Background and purpose: Refractory status epilepticus (RSE) has been infrequently studied in Indian children. This research was conducted to study the clinico-etiological profiles and short-term outcomes of children aged 1 month to 12 years with convulsive RSE, at a public hospital.
Methods: The study was conducted between 1st April 2016 and 28th February 2017 after receiving clearance from an Institutional Ethics Committee. All children (aged 1 month to 12 years) who presented to the pediatrics department of a tertiary-care public hospital with convulsive status epilepticus (SE), or who developed SE during their hospital stay, were enrolled. All patients were investigated and managed according to a standard protocol. Outcomes were assessed based on the Glasgow Outcome Scale. Details of children who progressed to RSE were compared to those without RSE.
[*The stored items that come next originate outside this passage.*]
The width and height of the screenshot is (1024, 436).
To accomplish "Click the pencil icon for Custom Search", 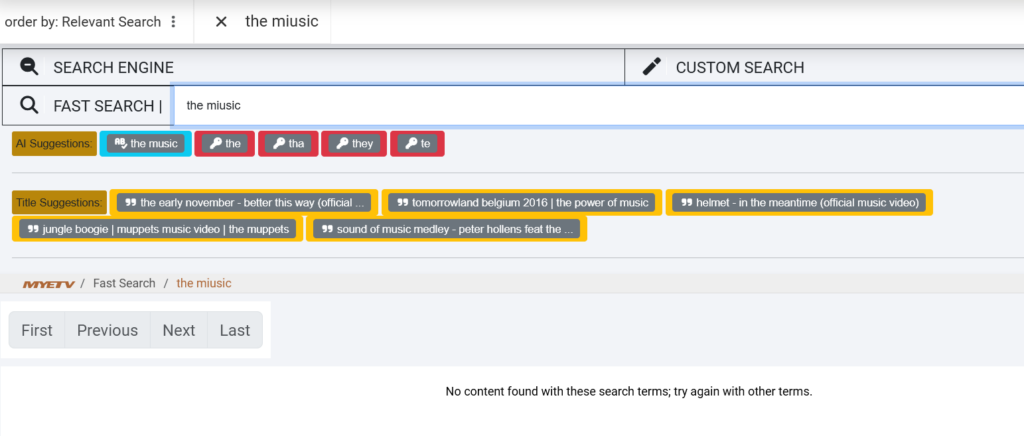I will 652,67.
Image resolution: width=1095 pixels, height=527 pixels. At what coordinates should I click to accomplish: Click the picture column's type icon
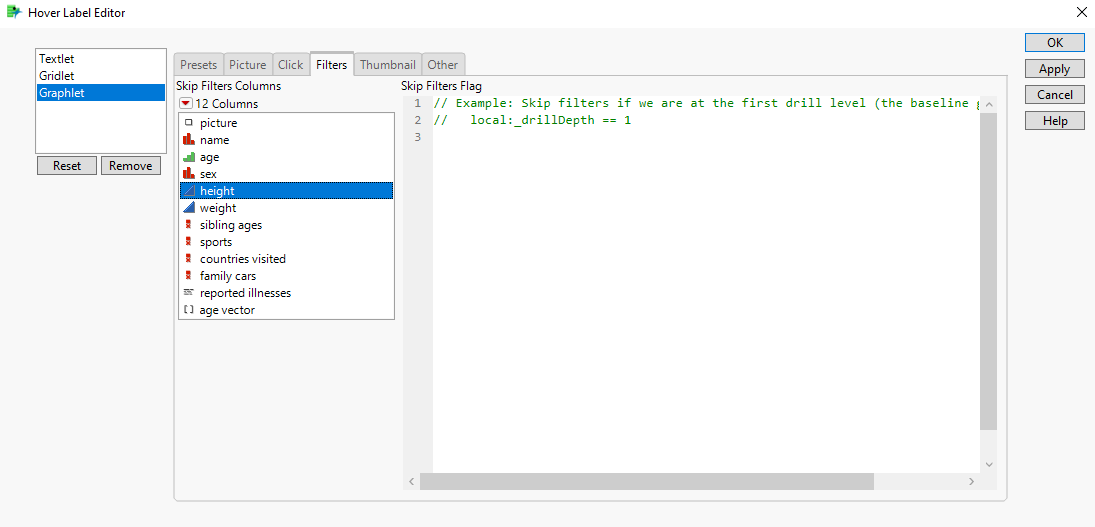(x=188, y=123)
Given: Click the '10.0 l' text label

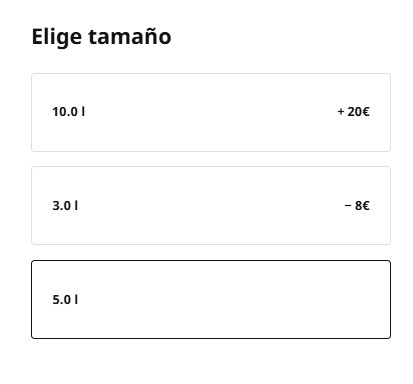Looking at the screenshot, I should (69, 112).
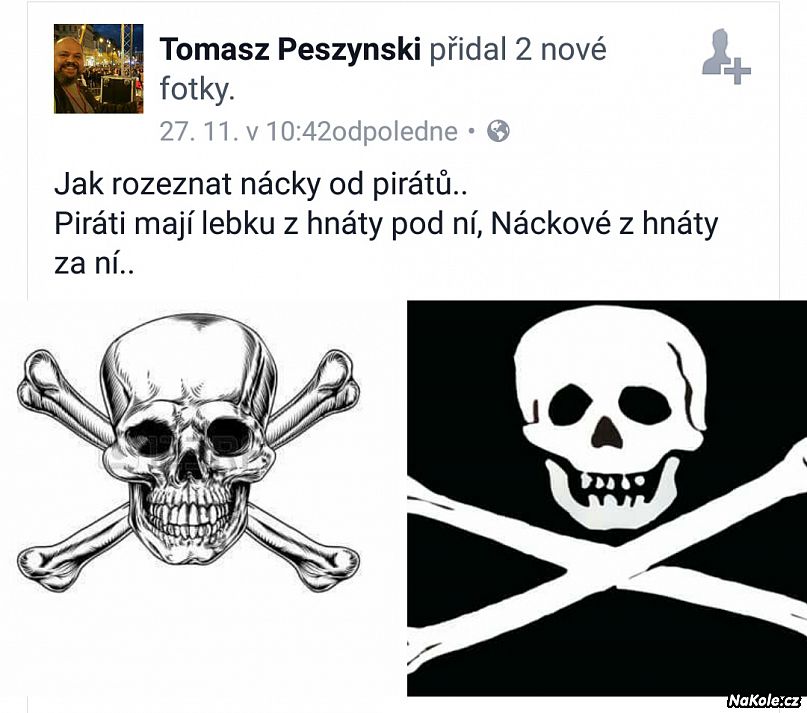Click the add friend icon
The image size is (807, 713).
(726, 57)
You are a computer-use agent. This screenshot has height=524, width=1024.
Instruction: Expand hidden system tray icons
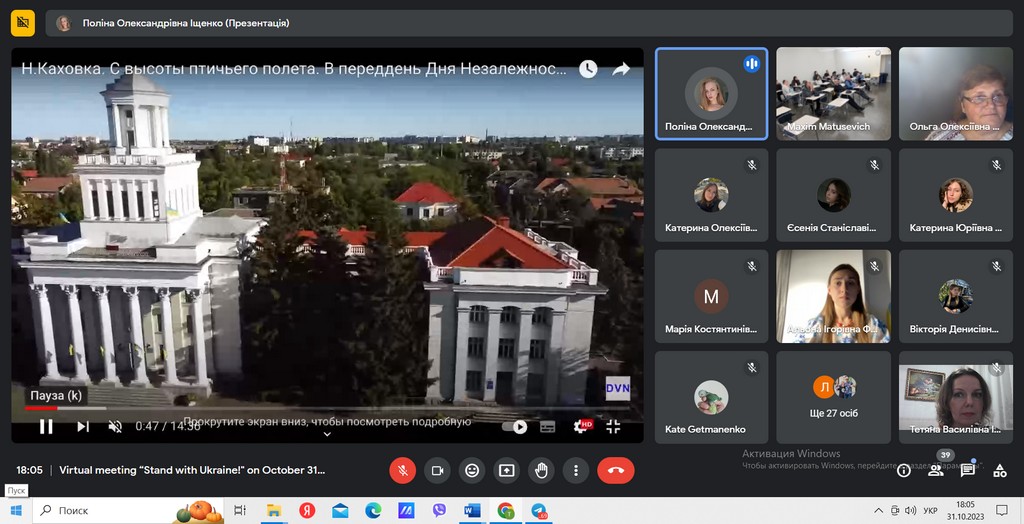click(879, 510)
Results: Fifty children (28 males) with CSE were enrolled, of which 20 (40%) progressed to RSE. Central nervous system (CNS) infection was the most common etiology (53% in SE and 55% in RSE, p > 0.05). Non-compliance with anti-epileptic drugs was the second most common etiology. The overall mortality rate was 38%, and although the odds of death in RSE (50%) were higher than in SE (30%), this difference was not statistically significant (p = 0.15). The odds of having a poor outcome was six times higher in children with RSE as compared to those with SE (odds ratio, 6.0; 95% confidence interval, 1.6-22.3; p = 0.005).
Conclusions: When managing CNS infections, pediatricians need to be aware of the high risk of developing RSE. In addition, the possibility of RSE should be considered and managed promptly in an intensive-care setting, to reduce the mortality and morbidity of this severe neurological condition.